*Okuma Metni:*
Eşek
MAKALE
Ahmet Narinoğlu
EŞEK
GİRİŞ
Eşek her şeyden önce bir binek hayvanı. Sonra yük hayvanı. Kağnının yanında evin olmazsa olmazı. Yük taşır, dağdan odun taşır, sırtında insan taşır. Çobanların öteberilerini taşır. Değirmene çuval taşır, öteberi taşır. Sandık, sepet taşır. Harmanda döven taşır, tarlada sap, saman taşır, su taşır, haybe taşır. Ne yüklesen onu taşır. Taşırda taşır.
Bu devirde eşek kalmadı diyenlere, eşek dünyasına davet eyledik. Aslında eşek, köy/kırsal hayatımızın içinde yaşar. Eşeği anlatırken geçmiş hayatımızı anlatırız. Yeni eşeğin dünyası bizim dünkü dünyamız. Köyde, kasabada, şehirde olsun işi değişse de rolü aynı. Yani eşek hayatımızda vardır. Kültürümüzün bir parçası.
BİLİM GÖZÜYLE
Bilim eşeği şöyle anlatıyor. Hayvan cinsinden, memeli, tırnaklı, atgillerinden, binek, hizmet ve yük hayvanı, yavaş ve sabırlı hayvan. En bariz özelliği inatçı oluşu. Buda kendini koruma içgüdüsünden kaynaklanır. Eşeği zorlayarak, korkutarak iş yaptırmak zor.

*Sağlanan Veriler:*
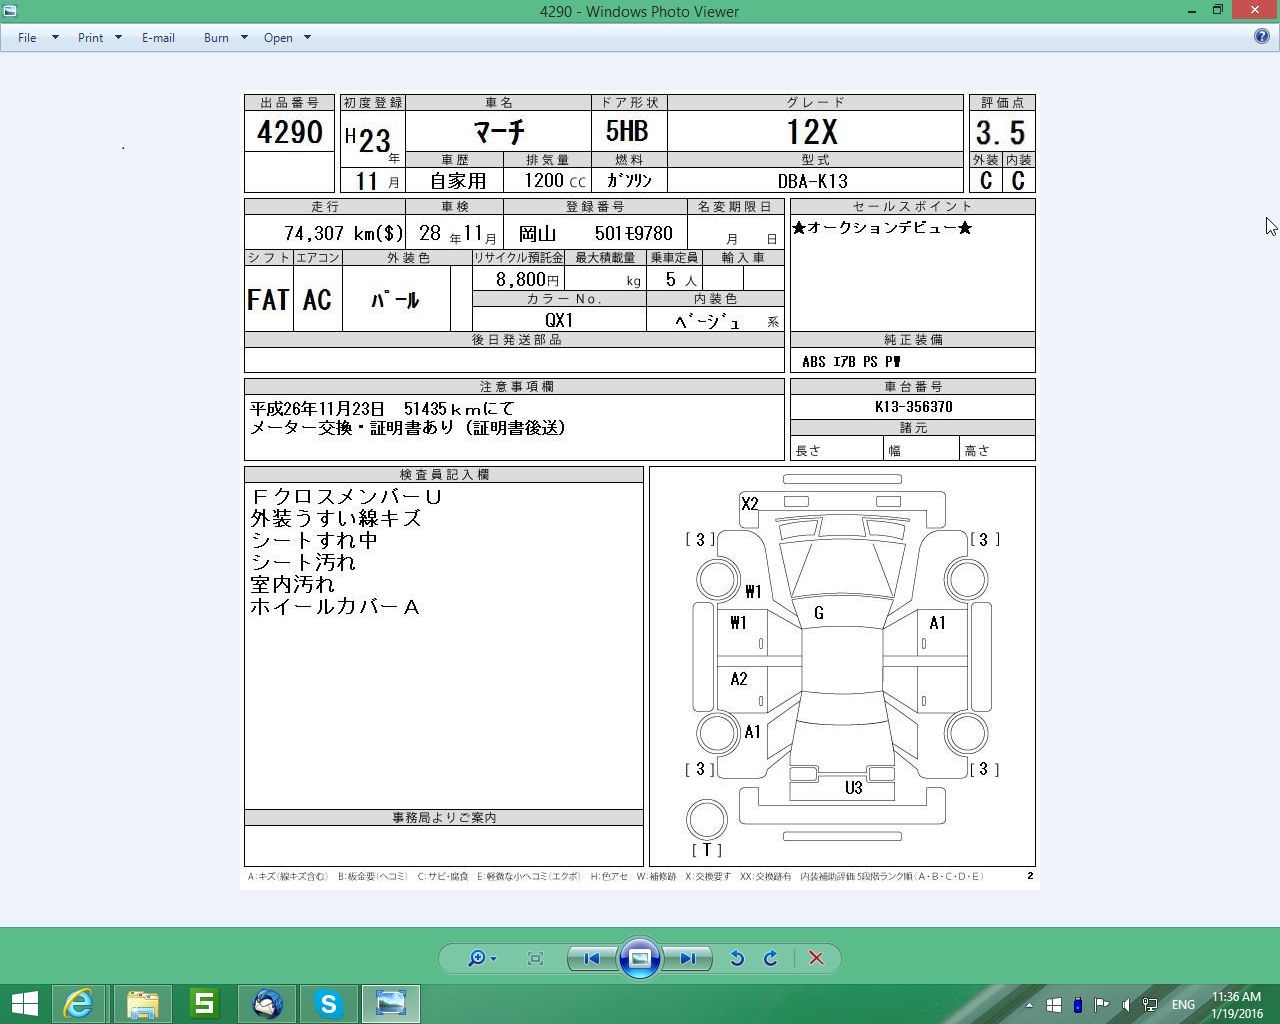Open the Windows Start button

*İstenenler:*
1. Okuma metninden "BİLİM GÖZÜYLE" ile "iş yaptırmak zor." arasındaki bölümü, bu ifadeler de dahil olmak üzere, hiçbir değişiklik yapmadan yazın.
2. Okuma metnine göre eşeğin en bariz özelliği nedir?

*Alıştırma Yanıtları:*
1.
BİLİM GÖZÜYLE
Bilim eşeği şöyle anlatıyor. Hayvan cinsinden, memeli, tırnaklı, atgillerinden, binek, hizmet ve yük hayvanı, yavaş ve sabırlı hayvan. En bariz özelliği inatçı oluşu. Buda kendini koruma içgüdüsünden kaynaklanır. Eşeği zorlayarak, korkutarak iş yaptırmak zor.

2. Eşeğin en bariz özelliği inatçı oluşudur.